Planting politics
More now on yesterday’s item about the national Democratic Party appealing for financial aid in hurricane-battered Florida, where a succession of deadly storms has seriously hampered fund-raising efforts at a critical time in the 2004 campaign.
“In line with that,” writes Inside the Beltway reader Larry Whitehurst from Wisconsin, “I actually tuned to Air America radio and heard one of the morning-show hosts … comment that she believed it when she heard that … the Bush administration is seeding clouds over the Atlantic to enable more hurricanes so that Florida voters will not be able to reach the polls.”
Have you been eating too much cheese, Mr. Whitehurst?
“When I heard this, I fell out of my chair laughing,” he insists. “I sure hope most other listeners did, because those that would believe something like this … should not be allowed even near the election voting booths.”
Seeds of scandals
(September 16, 2004 )
Our humorous (or so intended) item this week about “seeding” hurricanes so as to disrupt the political campaign season caught the eye of Christopher C. Horner, a top counsel for the Competitive Enterprise Institute.
Don’t laugh, advises Mr. Horner, who has actually dealt with the issue of cloud seeding on the worldwide front: “[U]nder international law, a state engaged in weather modification activities is responsible for any significant injuries if causation can be proved,” he reads from legal scripture.

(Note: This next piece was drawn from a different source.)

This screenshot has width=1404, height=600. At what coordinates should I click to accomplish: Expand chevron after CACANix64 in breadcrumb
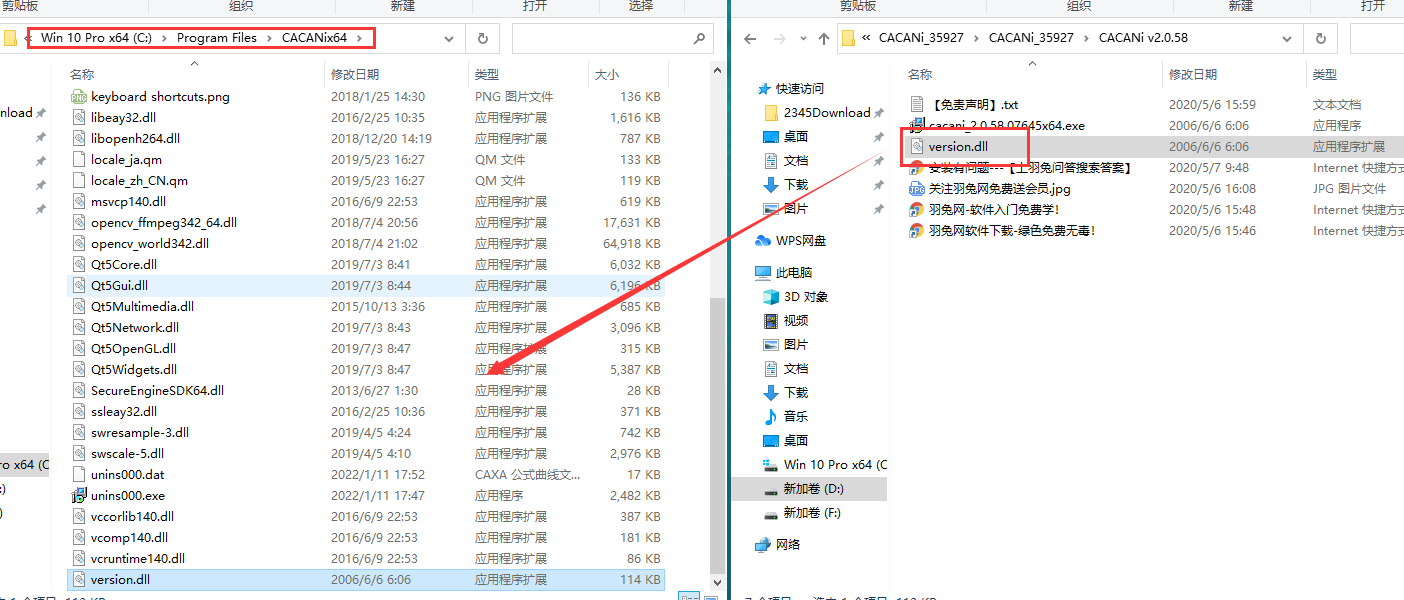coord(358,38)
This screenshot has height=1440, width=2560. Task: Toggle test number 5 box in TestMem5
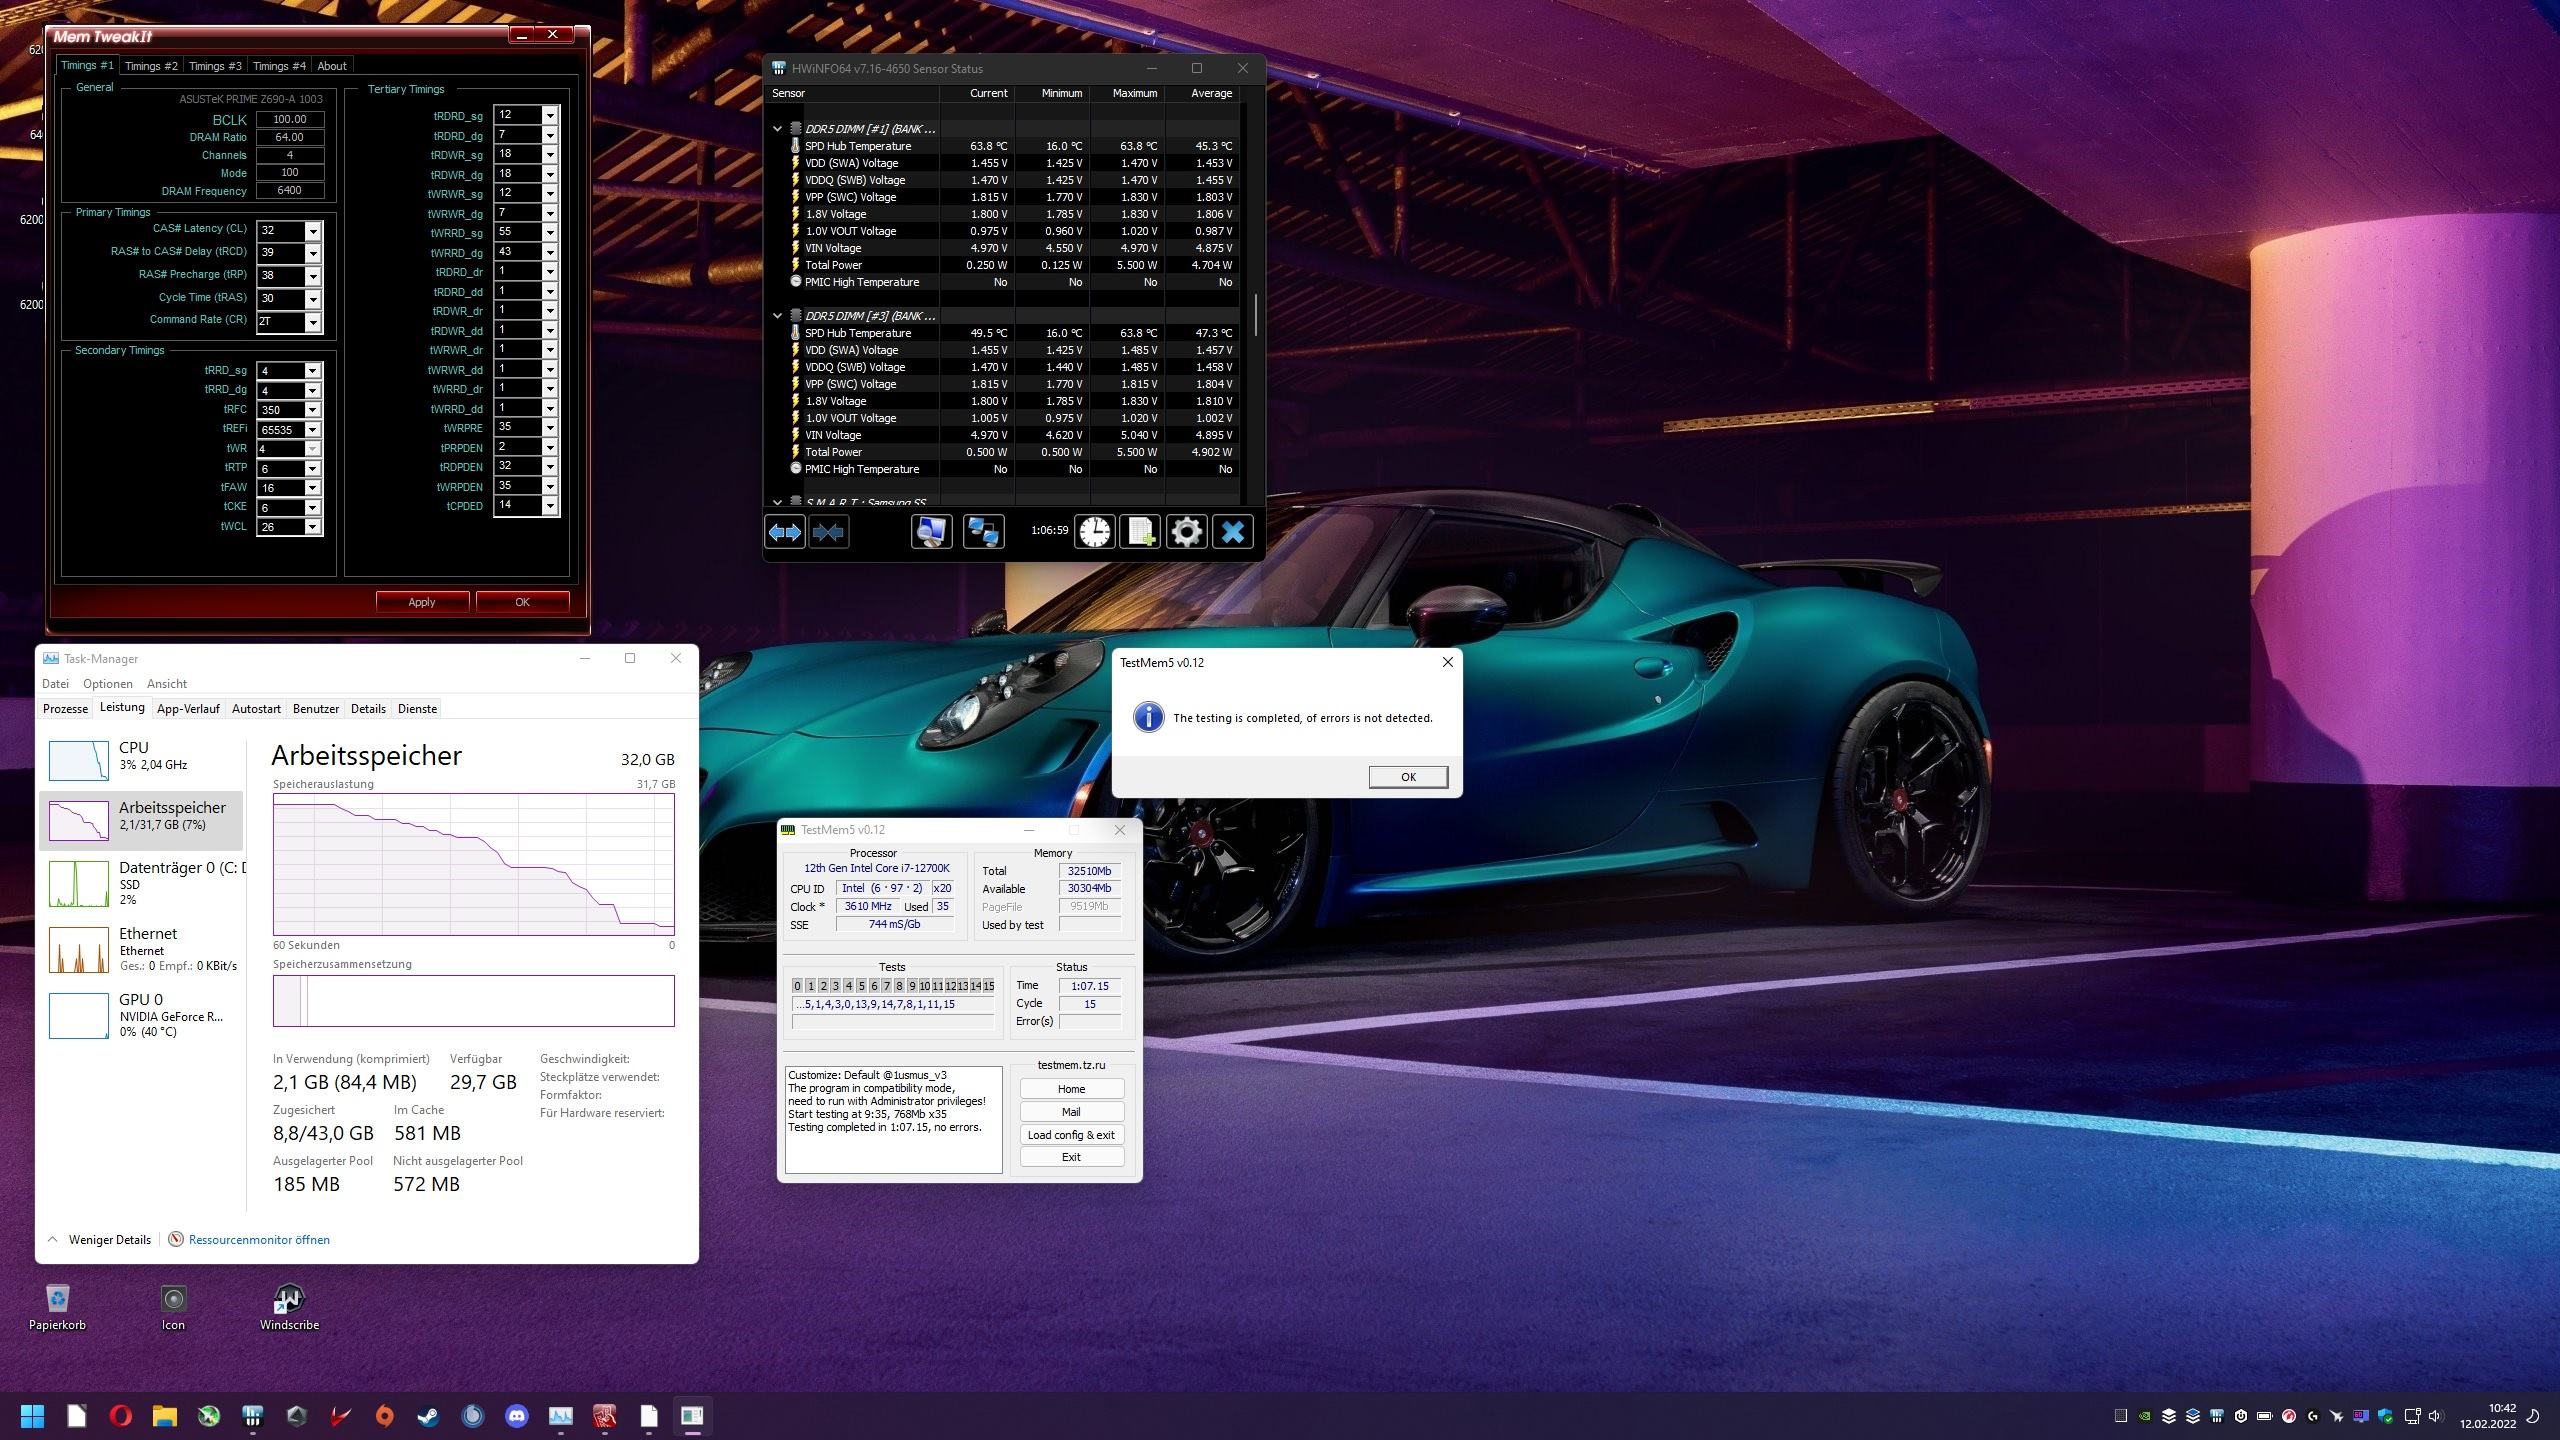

“True story,” Mr. Horner insists. “This could actually turn the campaign around.”
He recalls Soviet howling over purported dirty tricks like cloud seeding “to disrupt their wheat crop (as if collectivism didn’t do enough) during the Cold War.”
“The alleged cloud seeding,” adds Mr. Horner, “is a prima facie violation of not only a U.N. directive, but a U.S.-Canadian treaty, not to mention 601 of the Restatement (3d) of the Law of Foreign Relations.”